Surreal artist Kay (Sarah Kendall) has been having the same reoccurring dark dream since she was a young child. It contains vivid images of a horrific monster that stalks her in a flame filled room. Even though the nightmare has plagued her more and more over the past few days, she has never been able to see it through to its conclusion. Her Doctor husband David (Alan McRae) has agreed to take her away on a trip with her brother Eric (Frederick Flynn) and his wife Brooke (Carol Kottenbrook). He hopes that a little break from the pressures of everyday life will finally put an end to the restless nights. They have borrowed a beautiful house on a secluded island, which at this time of the year remains virtually un-inhabited. The rugged beauty of the isle immediately captivates Eric, but Kay is spooked because she believes that she has been there sometime before. On the first night they are warned that a dangerous storm is thundering towards the land, and it’s arrival sends the atmosphere into total chaos. The following morning when they awaken, David has disappeared, unbeknownst to them, murdered by an unseen menace. Before long, the silhouetted killer begins stalking the island with a pitchfork, looking to turn Kay’s dreams into a shocking reality.
The Slayer succeeds in being one of the few video nasties that someway lives up to its gruesome reputation. Robert Folk’s impressively orchestrated score keeps the tension running high and Cardone adds some neat directorial touches that build a few satisfying scares throughout the runtime. Although Richard Short’s special effects don’t stand up to the scrutiny of Tom Savini’s greatest hits, there are still some memorable gore scenes on offer. One guy gets semi decapitated in an ingenious killing that has surprisingly never been imitated over the following years, and there’s a decidedly grisly pitchfork impalement that is worth the budget purchase price alone. The film does drag somewhat in places, but some splendid scenes, which see Kay battling to stay awake and prevent the monster’s reappearance, salvage the final third. A good plot twist in the closing scene makes up for the somewhat brief showdown when the beast is finally unveiled. The net result is a movie that overcomes it’s flaws with a generally macabre underlining of claustrophobic doom.
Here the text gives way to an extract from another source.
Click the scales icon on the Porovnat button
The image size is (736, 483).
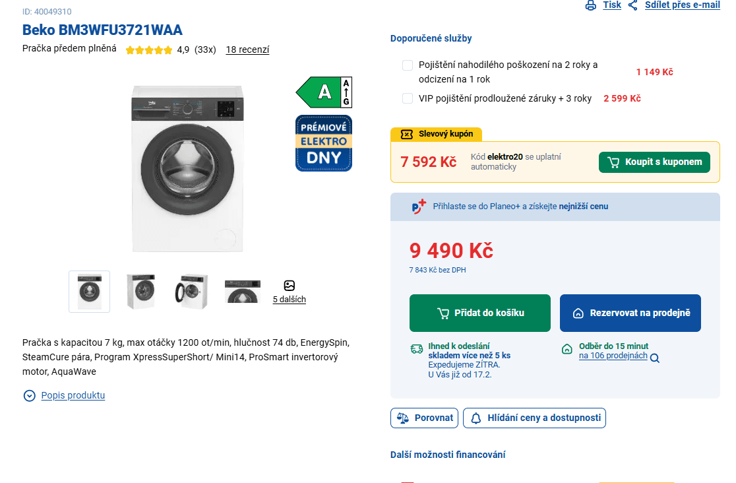pos(404,418)
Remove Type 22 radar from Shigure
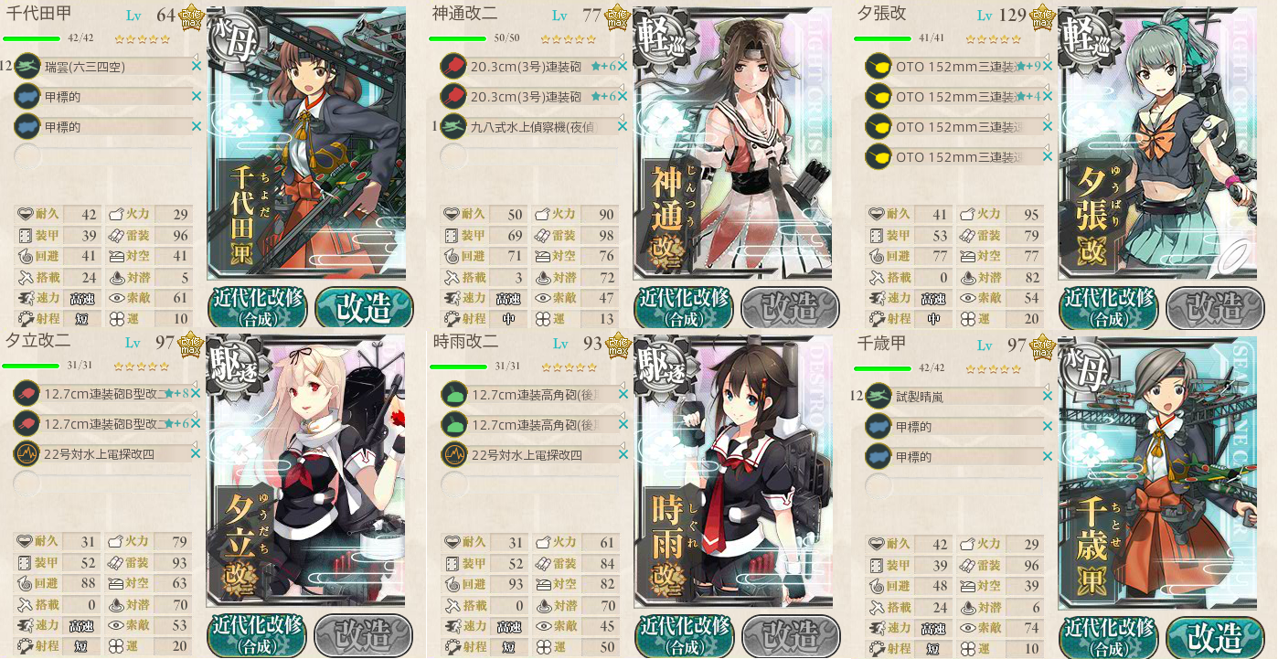 pyautogui.click(x=623, y=453)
Unfortunately, the years haven’t been to kind to this feature and the digitally remastered DVD cannot hide the numerous blips on the negative. The level of performance from the cast is really bad, especially the lack of emotion from lead, Sarah Kendall. Even when her brother and husband have been slaughtered she fails to look anything other than totally flat. At times, the script falls foul of the old ‘victim # 1 goes missing so victim # 2 goes looking for him’ shortcut, which shows a weakness in the screenplay. But the intriguing set locations and some stunning aerial photography keep things moving.
The Slayer is one of the many old horror movies that have been re-released totally unedited on budget DVD. You can pick it up for next to nothing on Amazon, so there’s really no reason why you shouldn’t. Eerie and at times downright gruesome, this one is certainly worth re-visiting.